National College for Teaching and Leadership

Agency overview
- Formed: 2013
- Dissolved: 2018
- Type: Executive agency
- Jurisdiction: England
- Parent department: Department for Education

= National College for Teaching and Leadership =

The National College for Teaching and Leadership (NCTL) was an executive agency of the British Department for Education from 2013 to 2018. It inherited the responsibilities of the National College for School Leadership (NCSL). The NCTL aimed to improve academic standards by ensuring a well-qualified teaching workforce and supporting schools.

The NCTL also regulated the teaching profession by:

- Prohibiting teachers from working in cases of serious professional misconduct.
- Overseeing teacher inductions.
- Awarding Qualified Teacher Status and Early Years Teacher Status.
In April 2018, the NCTL was dissolved, with its regulatory functions shifting to the Teaching Regulation Agency and its remaining responsibilities absorbed by the Department for Education.

== History ==

The National College for Teaching and Leadership was established on 29 March 2013, from a merge of the National College for School Leadership and the Teaching Agency. Originally, the NCSL was founded in 2000 as a non-departmental public body, but it became an executive agency in 2012.

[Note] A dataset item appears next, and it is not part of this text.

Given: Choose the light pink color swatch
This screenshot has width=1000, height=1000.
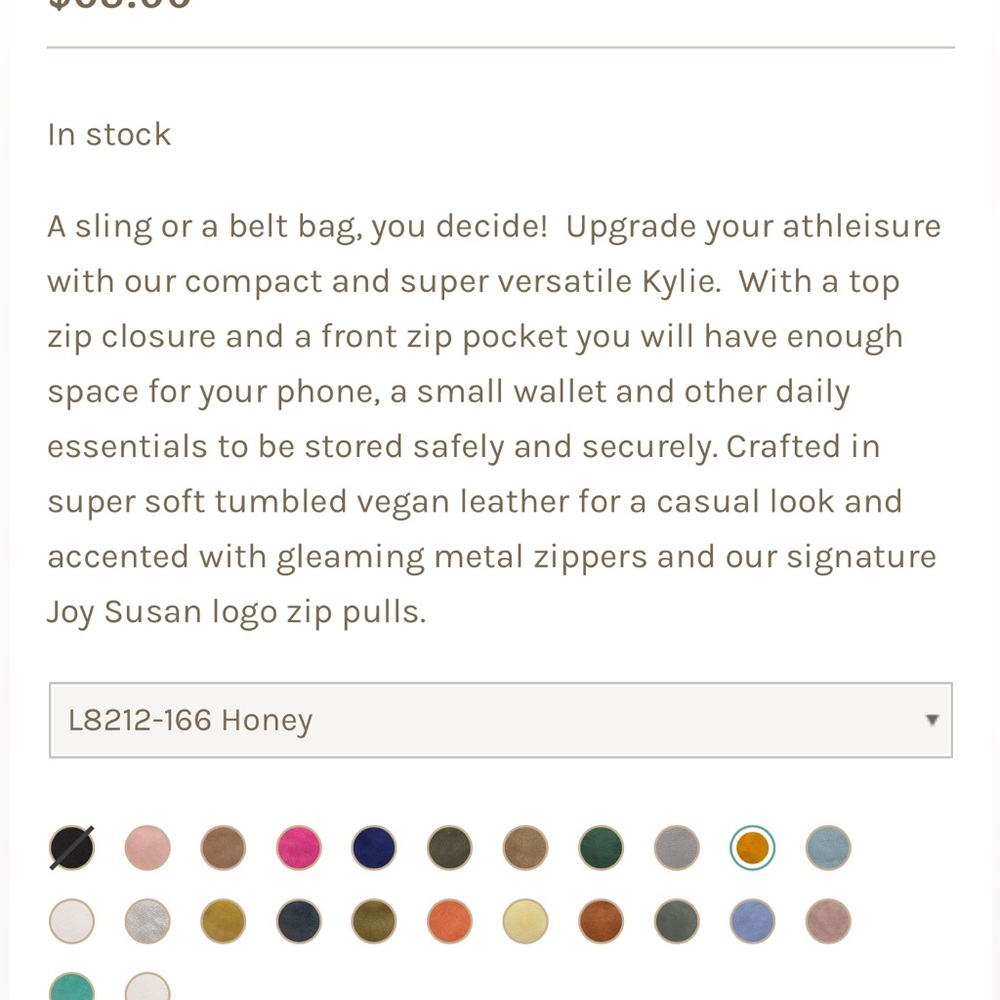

The college operated a Learning and Conference Centre in Nottingham, designed by Sir Michael Hopkins and located on the Jubilee Campus of the University of Nottingham. Opened in 2002 by Prime Minister Tony Blair, the building cost £28 million and was dubbed the "Sandhurst of teachers".

== Key Activities ==

The NCTL's primary activities included:

- Teacher Training Funding: Provided £210 million for bursaries and salary contributions to meet recruitment targets.
- STEM Recruitment Projects: Delivered initiatives to attract teachers in science, technology, engineering, and mathematics.
- Teaching Schools Alliances: Supported 576 alliances for school-led training and professional development.
- National Leaders of Education: Designated 1,134 leaders to assist underperforming schools.
- Headship Programs: Sponsored 9,895 participants in leadership qualifications.
- Misconduct Investigations: Managed over 1,000 cases and conducted hearings on teacher misconduct.
- Recruitment Campaigns: Promoted teaching careers through media, TV, and digital campaigns.

== Legacy and Transition ==

Following its dissolution in 2018, the NCTL's regulatory functions were transferred to the Teaching Regulation Agency, while broader policy and teacher development responsibilities shifted back to the Department for Education. The closure aimed to streamline oversight and improve efficiency.